PROBLEM TO SOLVE: Please repeat exactly the lines from the one containing "Given: Run the" through the last line of the records below, both included, and leave out any pictures.

Data extracted from a collection
::::

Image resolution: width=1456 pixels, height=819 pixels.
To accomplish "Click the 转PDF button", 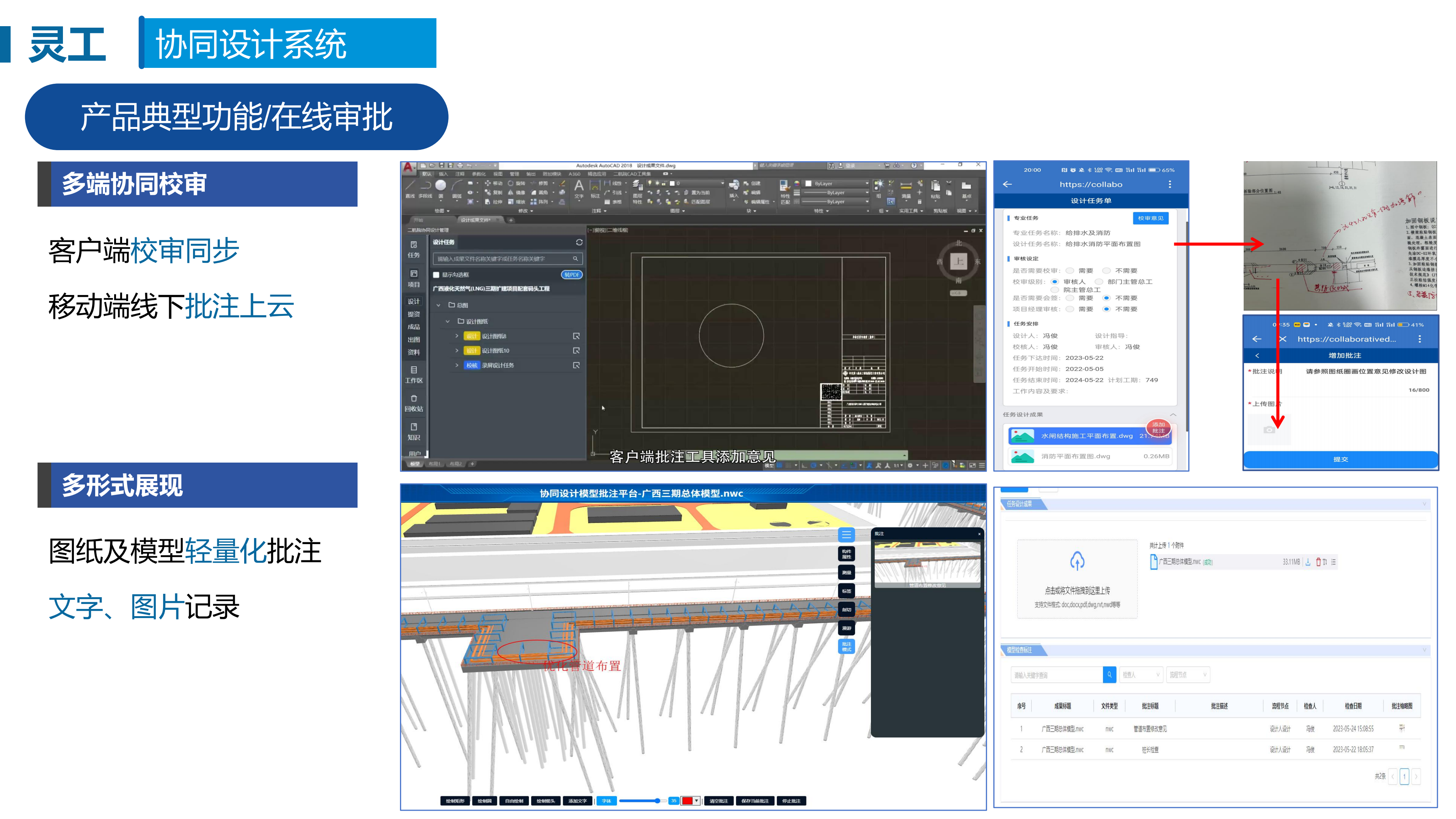I will 571,275.
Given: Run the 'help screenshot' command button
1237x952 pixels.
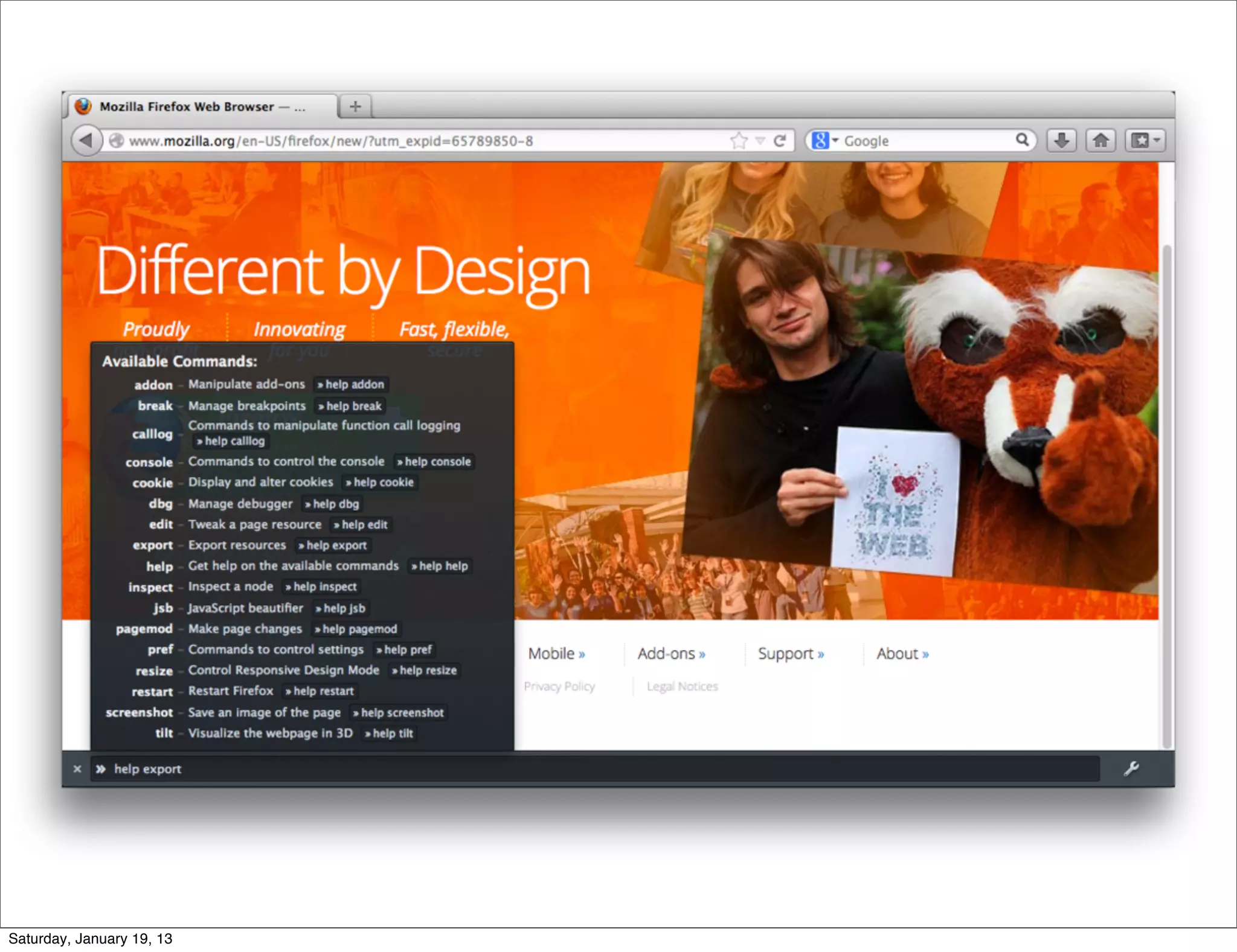Looking at the screenshot, I should pos(398,713).
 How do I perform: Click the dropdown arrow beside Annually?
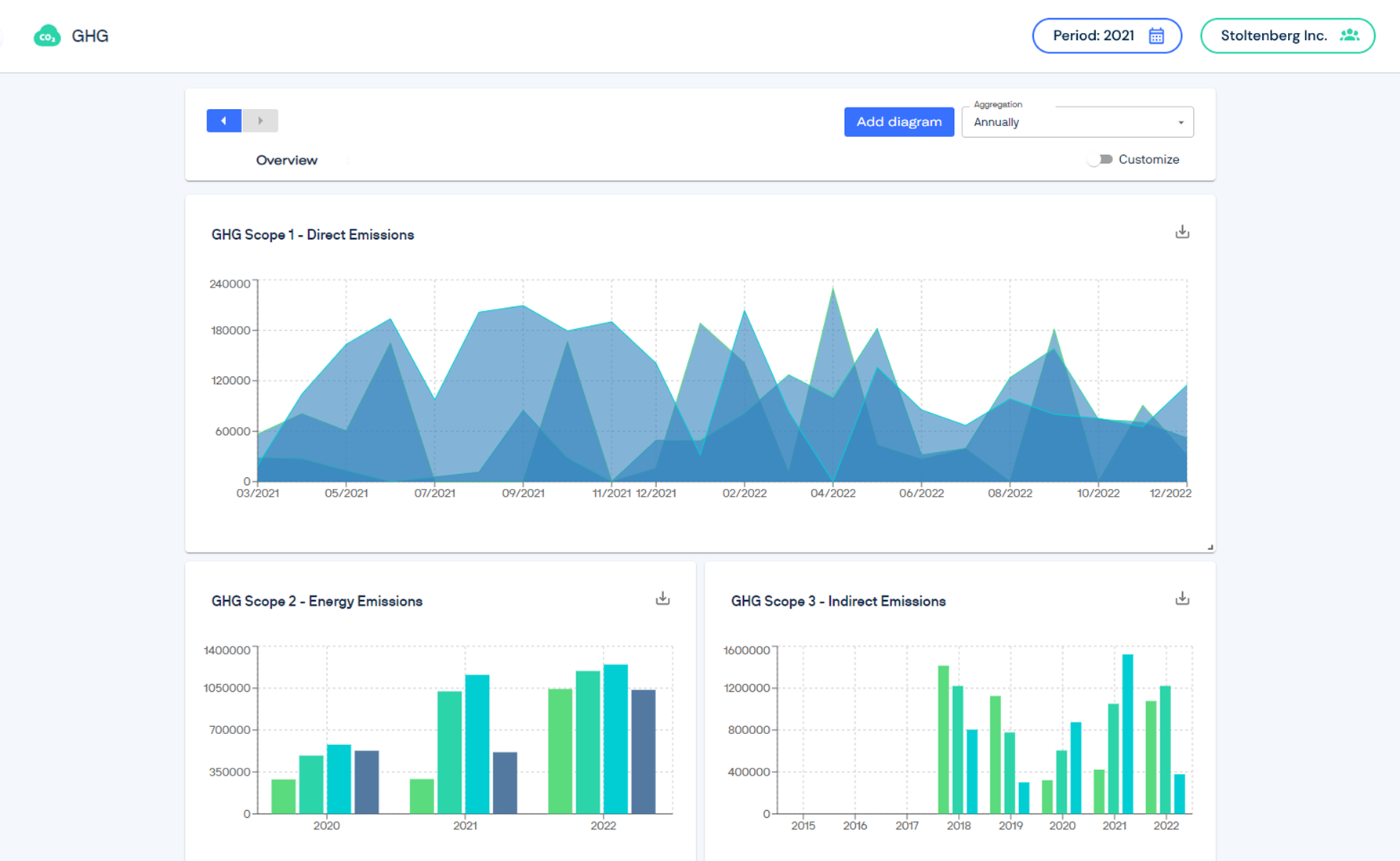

::::

SOLUTION TO THE EXERCISE:
Given: Run the 'help screenshot' command button
1237x952 pixels.
Looking at the screenshot, I should pos(398,713).
 How do I perform: Click the dropdown arrow beside Annually?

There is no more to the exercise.